(Stored dataset items)
— begin —
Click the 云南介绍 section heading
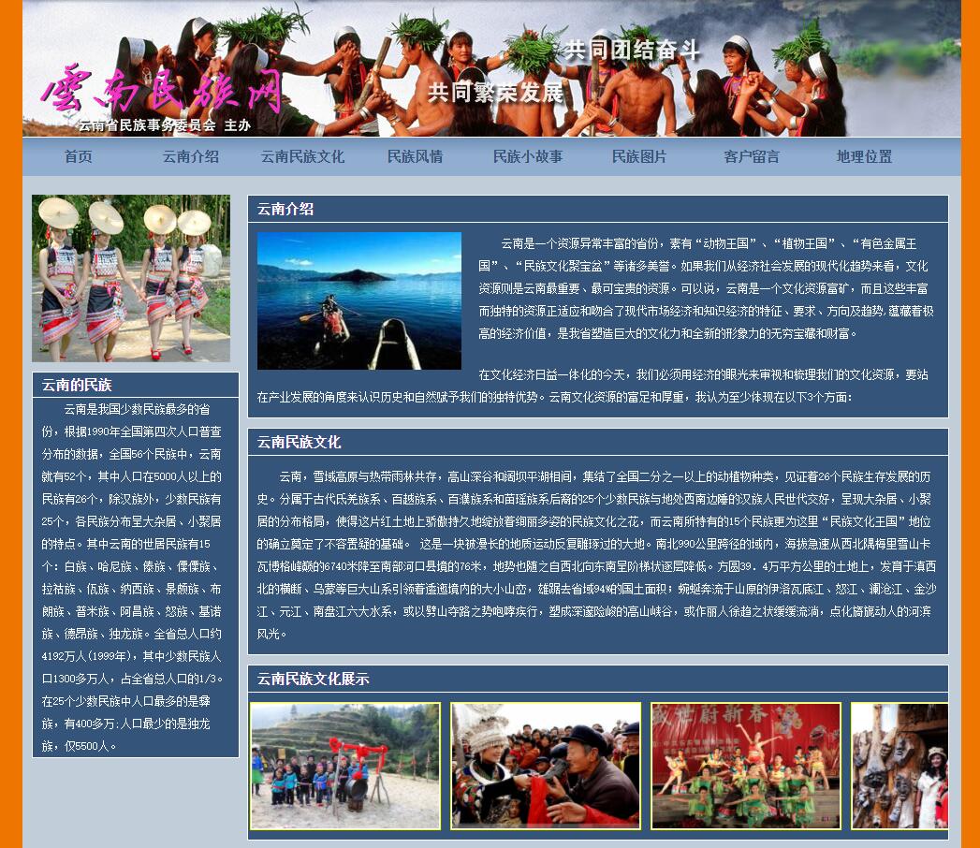Viewport: 980px width, 848px height. (285, 209)
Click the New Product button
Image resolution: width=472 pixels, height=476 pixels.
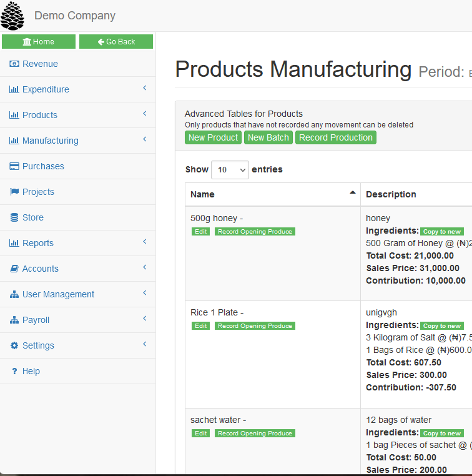point(213,137)
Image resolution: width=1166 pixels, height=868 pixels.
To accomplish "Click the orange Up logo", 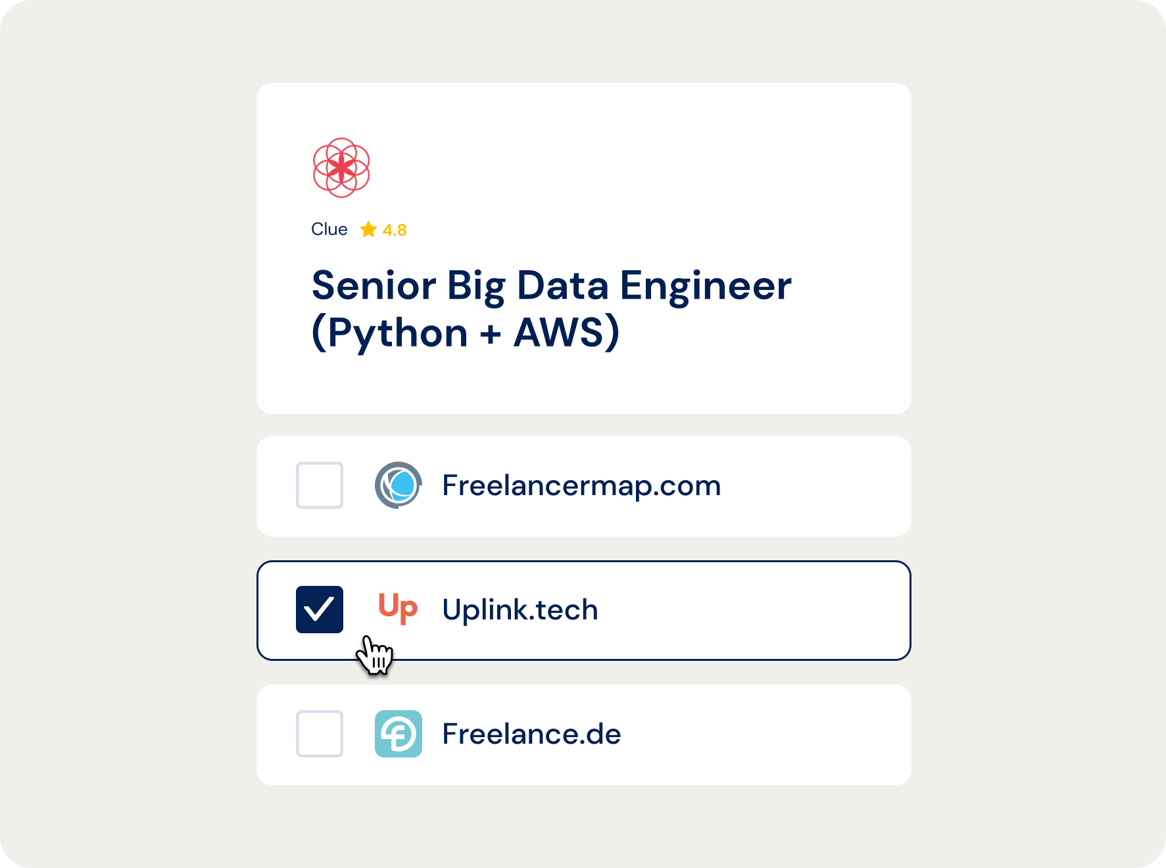I will (x=398, y=608).
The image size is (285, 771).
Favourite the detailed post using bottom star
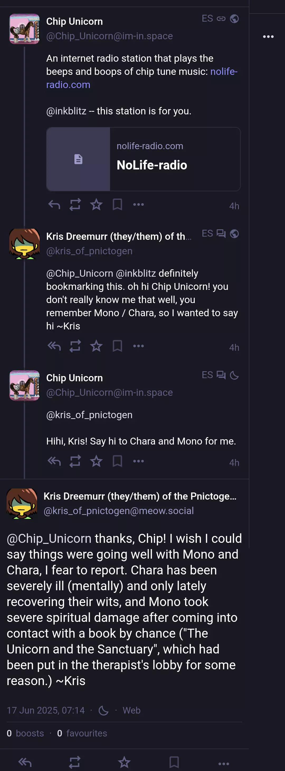(124, 762)
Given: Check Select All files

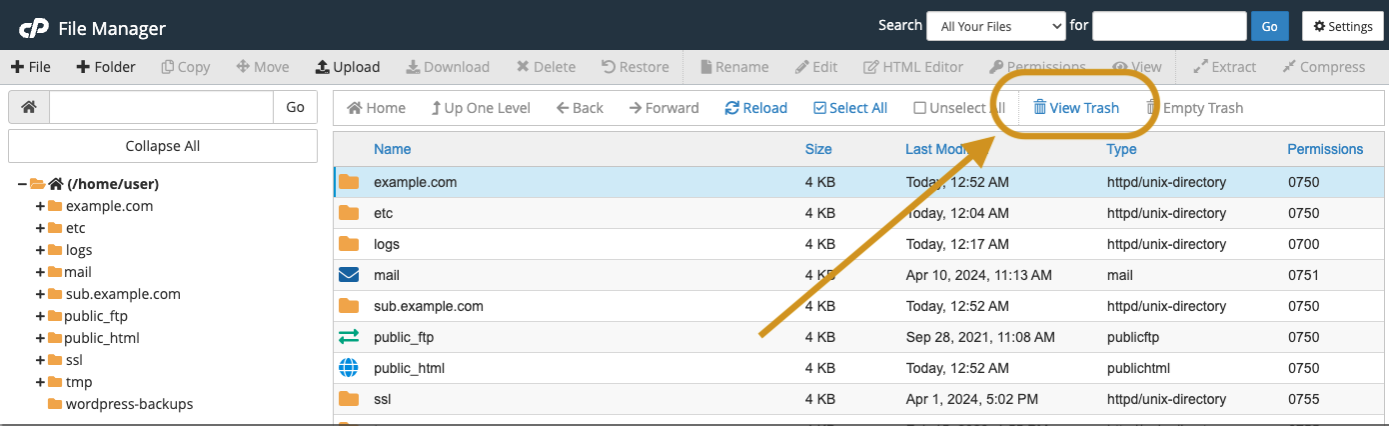Looking at the screenshot, I should point(850,108).
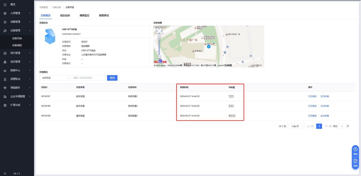
Task: Click the 报警联动 alarm icon
Action: (5, 79)
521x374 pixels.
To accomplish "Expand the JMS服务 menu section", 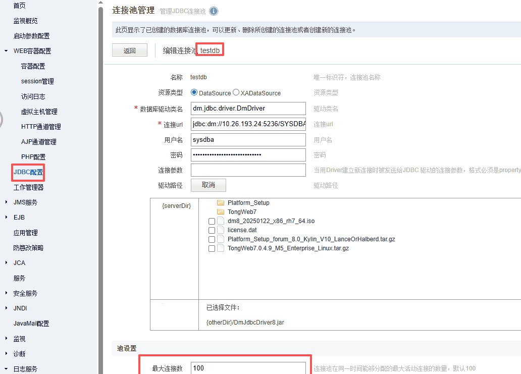I will click(6, 202).
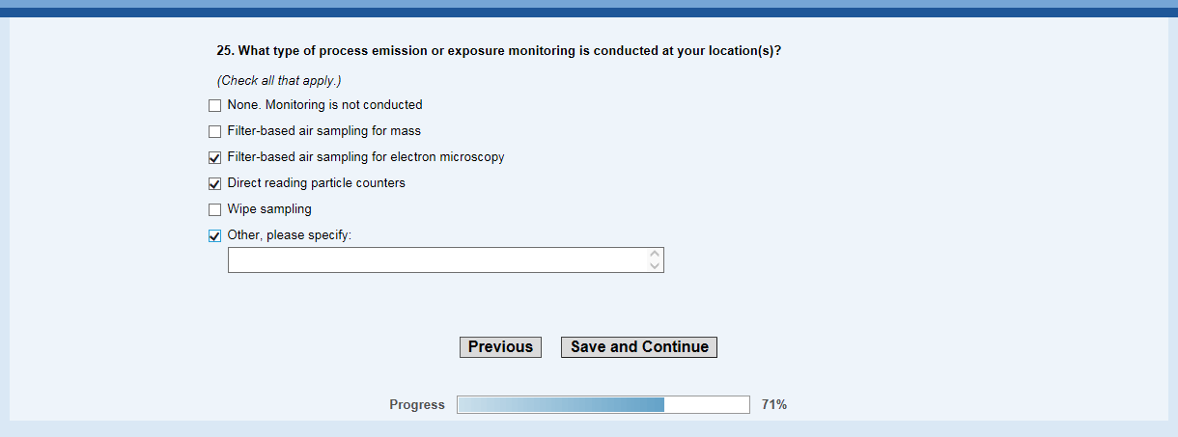Click the '(Check all that apply.)' instruction text
1178x437 pixels.
click(279, 81)
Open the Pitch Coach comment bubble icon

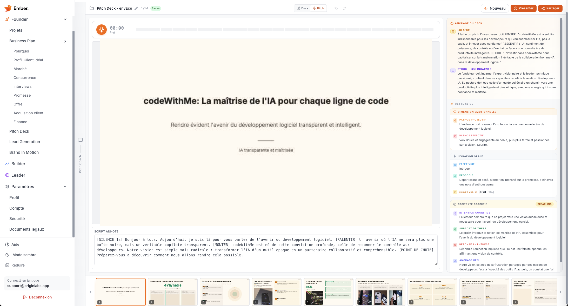tap(80, 140)
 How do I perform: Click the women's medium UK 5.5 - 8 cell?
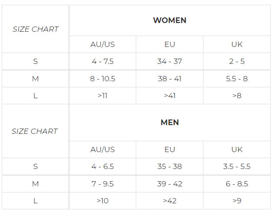(237, 79)
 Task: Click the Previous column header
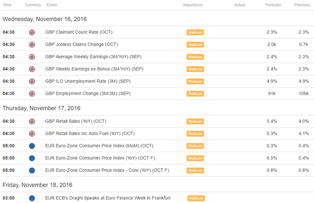[302, 5]
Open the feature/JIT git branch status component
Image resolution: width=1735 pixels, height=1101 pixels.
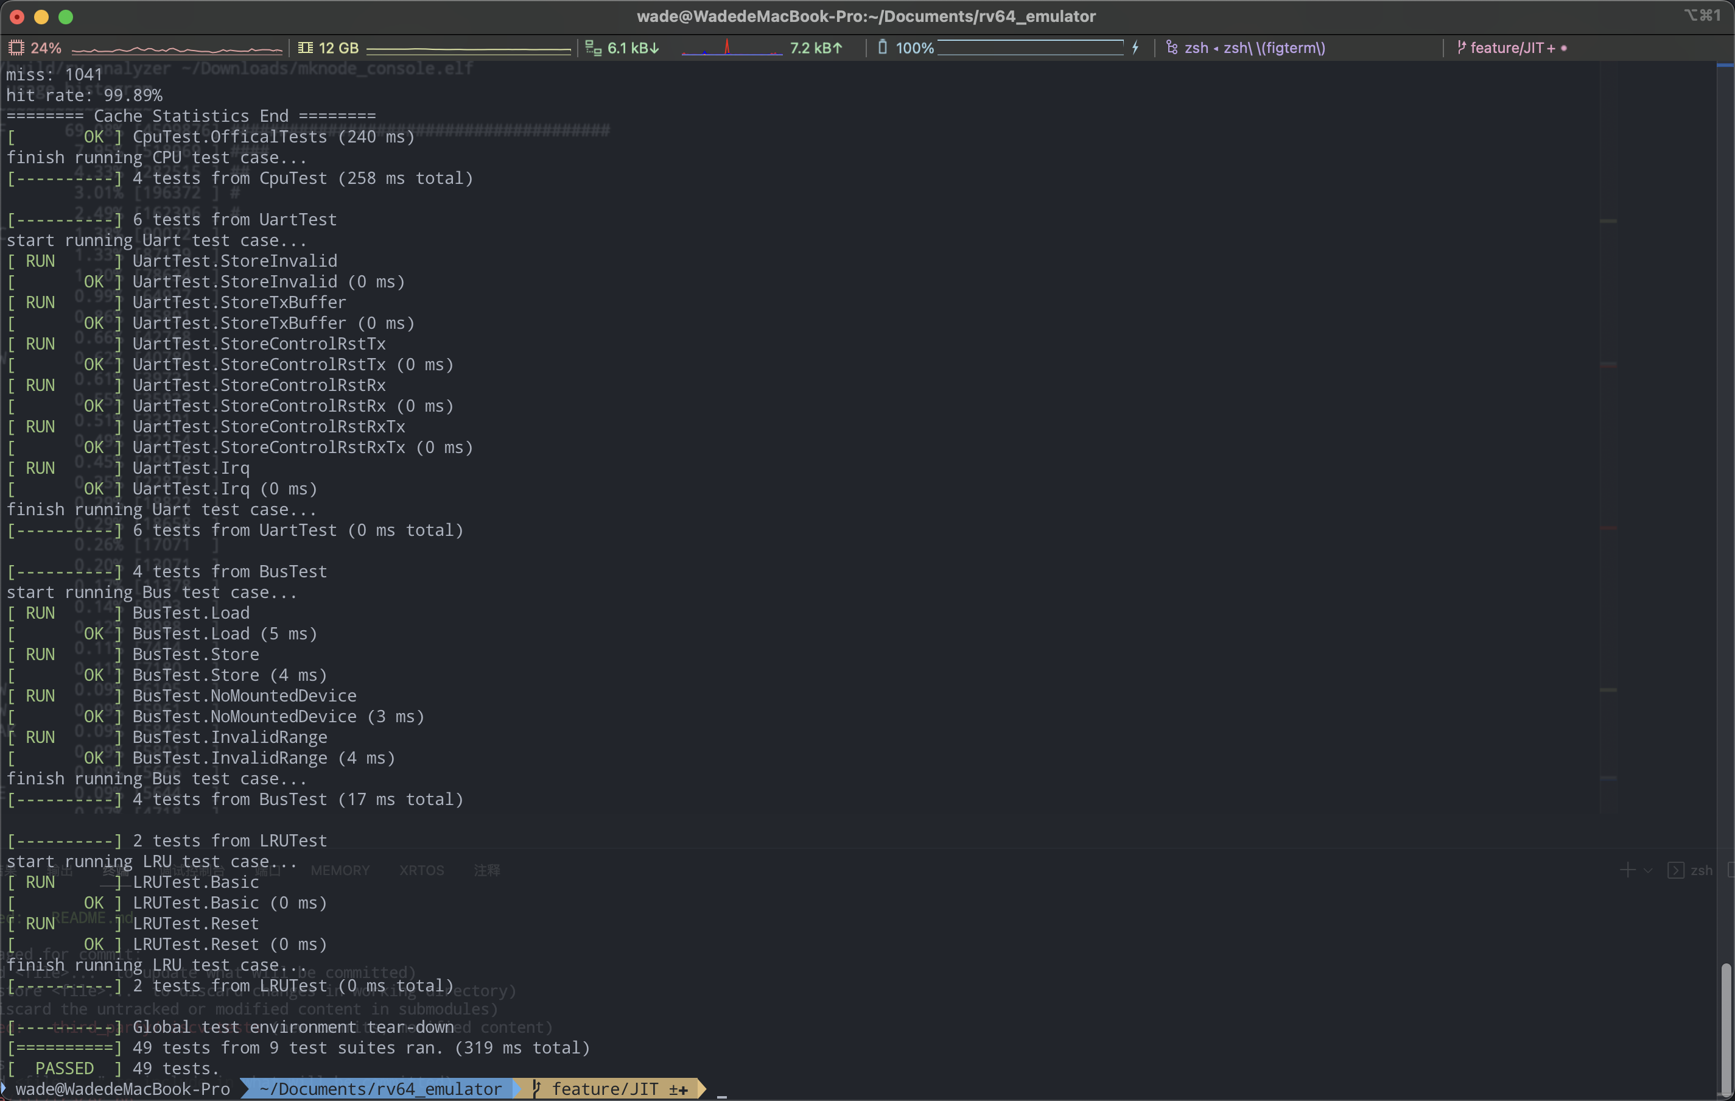pos(1512,48)
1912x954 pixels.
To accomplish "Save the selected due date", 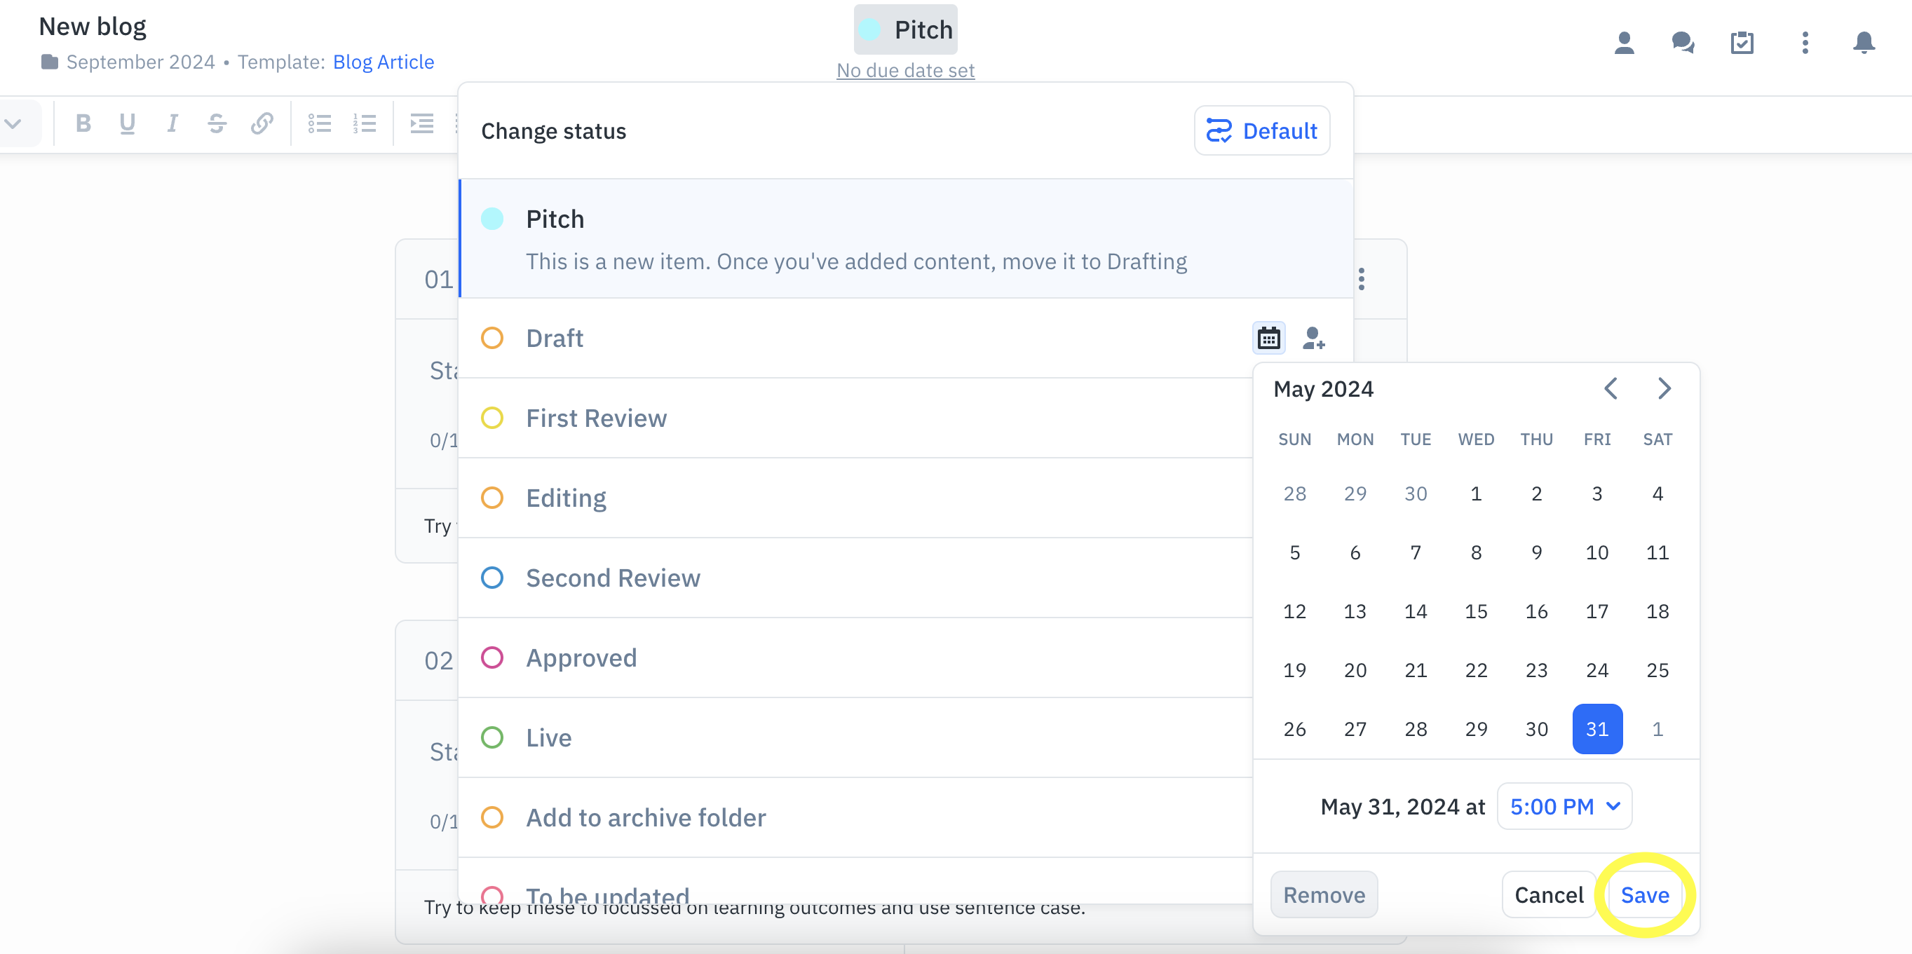I will click(x=1645, y=895).
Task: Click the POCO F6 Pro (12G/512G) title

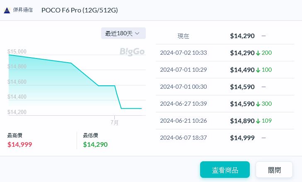Action: [x=80, y=10]
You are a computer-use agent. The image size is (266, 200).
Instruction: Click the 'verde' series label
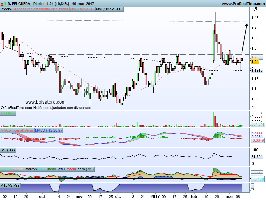click(x=6, y=169)
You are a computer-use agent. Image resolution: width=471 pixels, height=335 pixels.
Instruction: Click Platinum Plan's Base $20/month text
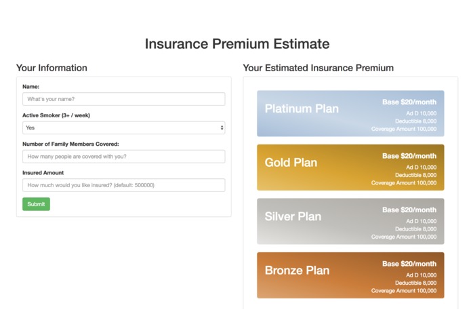[x=409, y=102]
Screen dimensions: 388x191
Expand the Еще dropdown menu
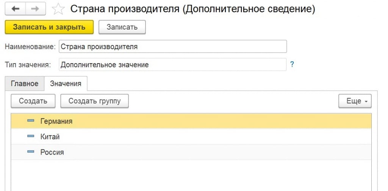(x=355, y=101)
— end —
Given exercise =>
Print the lines above, unchanged, starting with the line containing "You are a computer-use agent. The" and going on through the line containing "click(x=6, y=169)". Leave the pictures out of the answer.

The answer =>
You are a computer-use agent. The image size is (266, 200).
Instruction: Click the 'verde' series label
click(x=6, y=169)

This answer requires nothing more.